Pseudoaneurysms are a rare but potentially life-threatening complication after RVOT surgery. Factors implicated in their etiology are increased right ventricular pressure leading to mechanical strain at the suture line, the suture technique and materials, local infection, trauma, and significant pulmonary regurgitation (Levine et al. 1995; Sadiq et al. 1994). Considering the tendency for pseudoaneurysms to become progressively larger and risk rupturing, further treatment is needed (Antal et al. 2010; Levine et al. 1995). In most patients, the pseudoaneurysm can be resected under cardiopulmonary bypass on a beating heart. Surgery can be carried out safely with low mortality and morbidity, and is considered the mainstay treatment (Yeo et al. 1998; Murashita et al. 2002). On the other hand, as the pseudoaneurysm originates from the right ventricular outflow tract and lies just behind the sternum, there is the risk of bisecting during sternotomy. Thus, device occlusion may be considered an alternative in certain patients, particularly as percutaneous treatment of a dysfunctional right ventricular outflow tract has emerged as a recognized alternative as well, including techniques that may extend the use of PPVI beyond its current indications (Cools et al. 2015; Feltes et al. 2011; Holzer and Hijazi 2016; Jagia et al. 2011; Vaidyanathan et al. 2004). Another word of caution is needed when discussing pseudoaneurysms, however, as they actually carry a high risk of rupture. An underlying abscess/endocarditis must be considered a contraindication for any interventional approach.

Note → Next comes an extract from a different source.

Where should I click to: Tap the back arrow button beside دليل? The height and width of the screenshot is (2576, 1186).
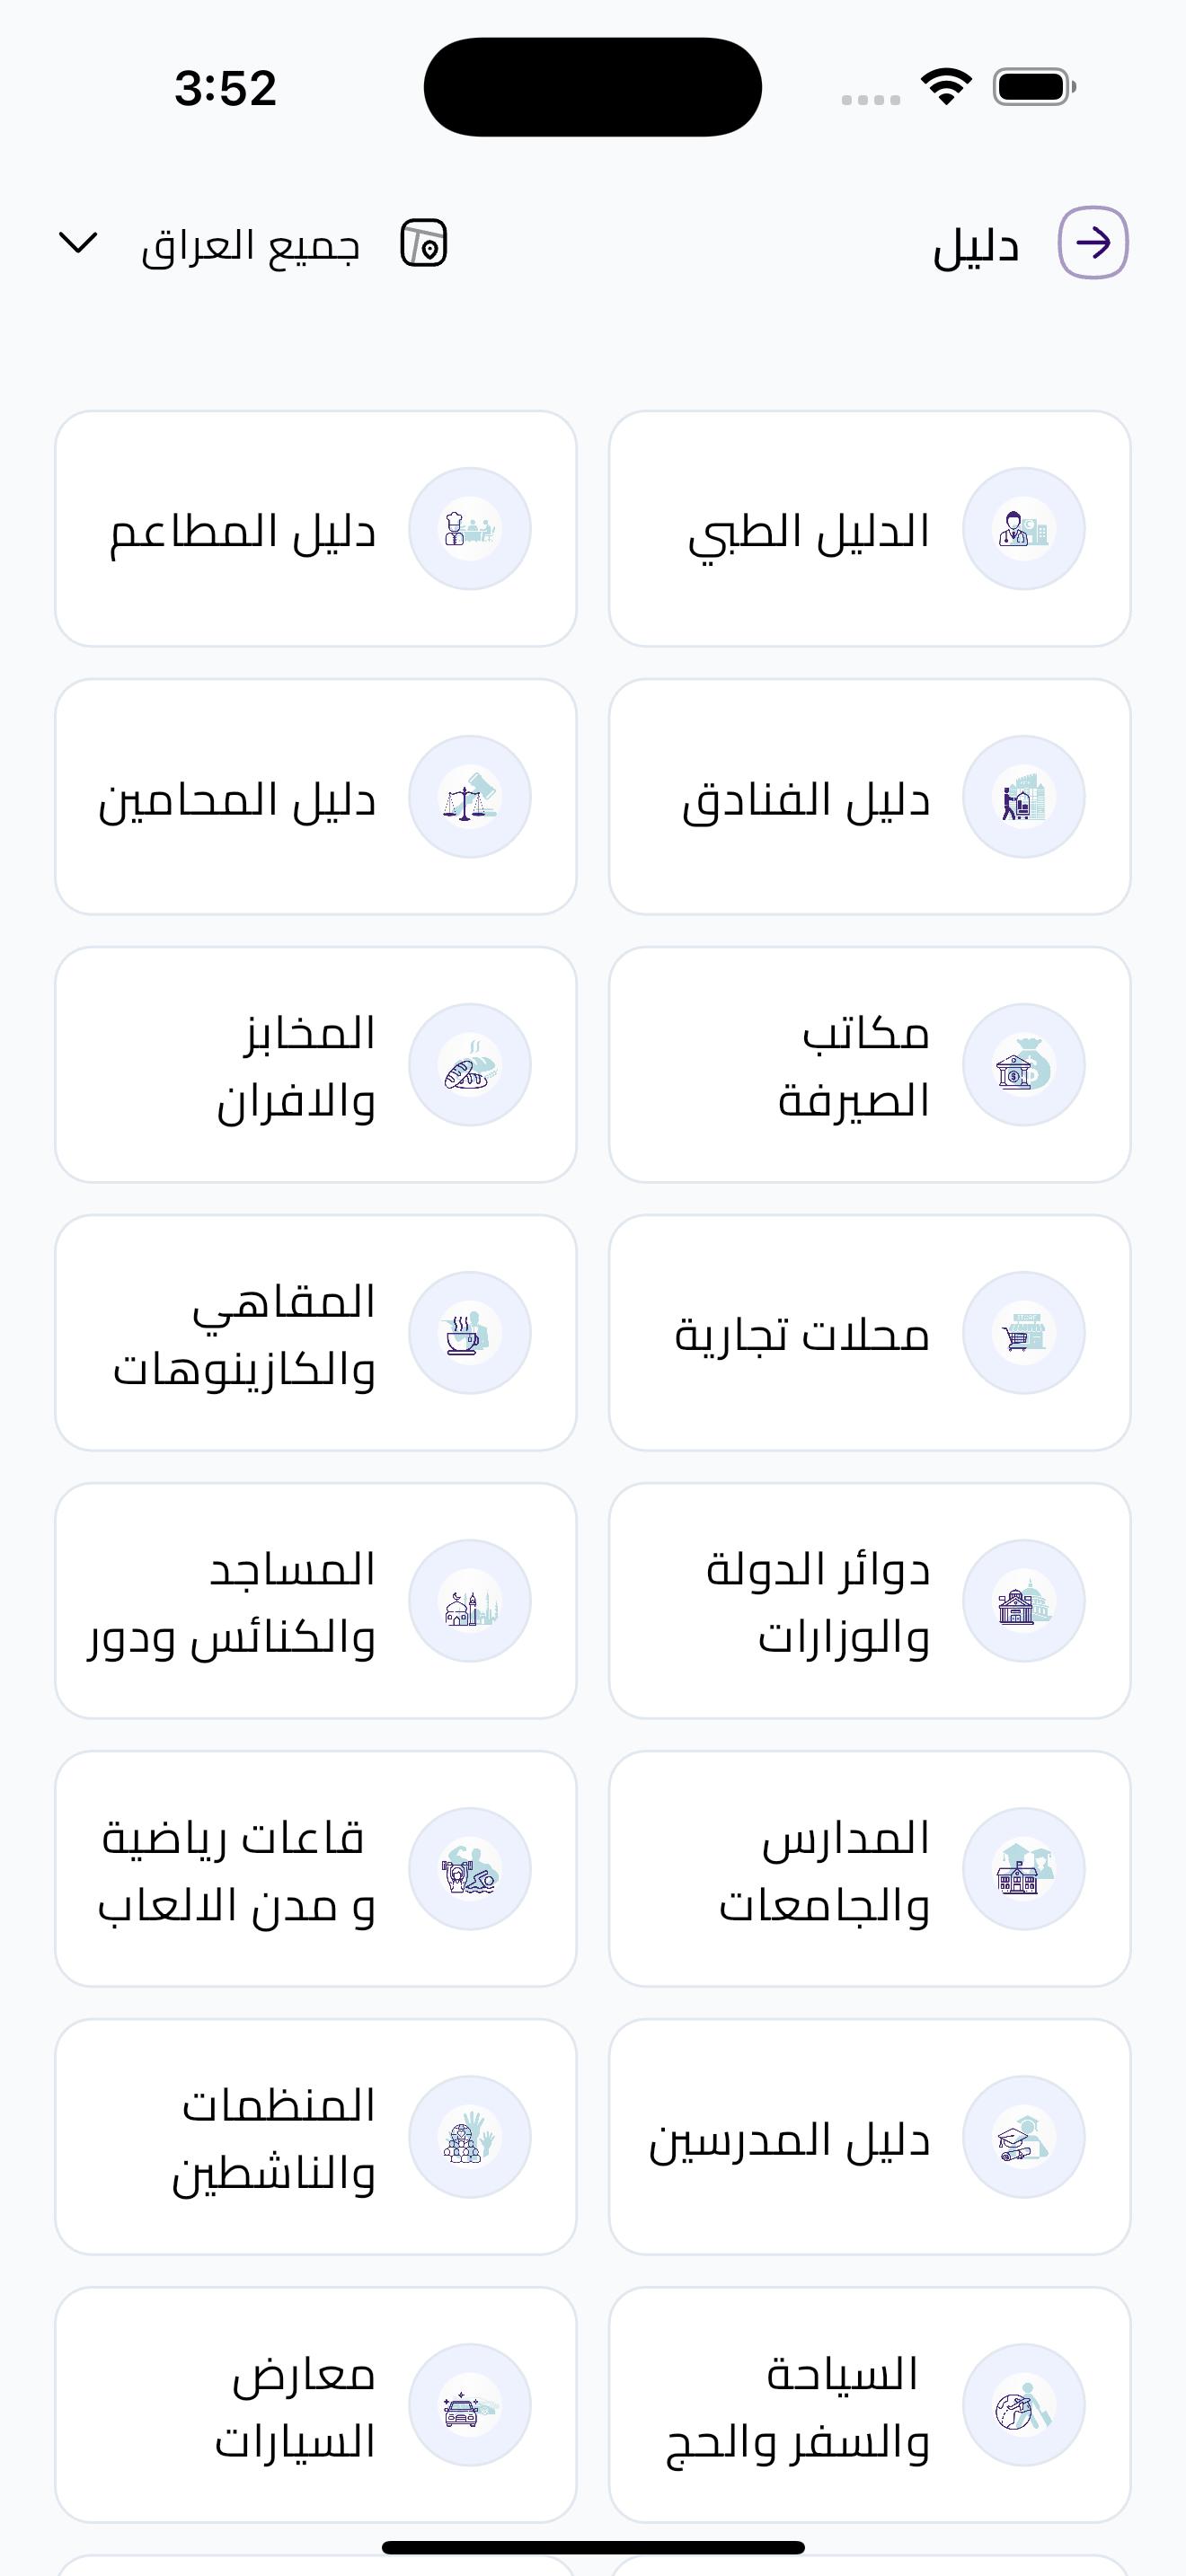coord(1093,243)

In our case we decided on transcatheter two-stage approach, which included closing the pseudoaneurysm’s entrance with the Amplatzer device, followed by preparing the very compliant conduit for later PPVI. We were skeptical about the safety and durability of a long covered stent, as it might have carried a higher risk for stent migration and fracture via continuous mechanical (muscular) RVOT stress. We used non-covered stents with open-cell design for pre-stenting to provide sufficient anchorage in the retention zone while avoiding possible migration during or after valved stent implantation. The final valve implantation proceeded uneventfully. To optimize the result by flaring the stent-edges, we redilated 2–3 mm with an oversized balloon, which is usually well tolerated to this extent due to the Melody valve’s coaptation zone (Cheatham et al. 2013). Finally, we obtained a satisfactory result with adult-sized valve-diameters, thereby preserving the option for redo-intervention (valve-in-valve procedure) as a long-term solution.

Conclusion

Percutaneous-transvenous exclusion of a large RVOT pseudoaneurysm, followed by PPVI in a very compliant RV-PA homograft succeeded, thus reducing both the risk for sudden rupture and the number of cardiac surgeries in this patient´s lifetime after a Rastelli procedure in early infancy.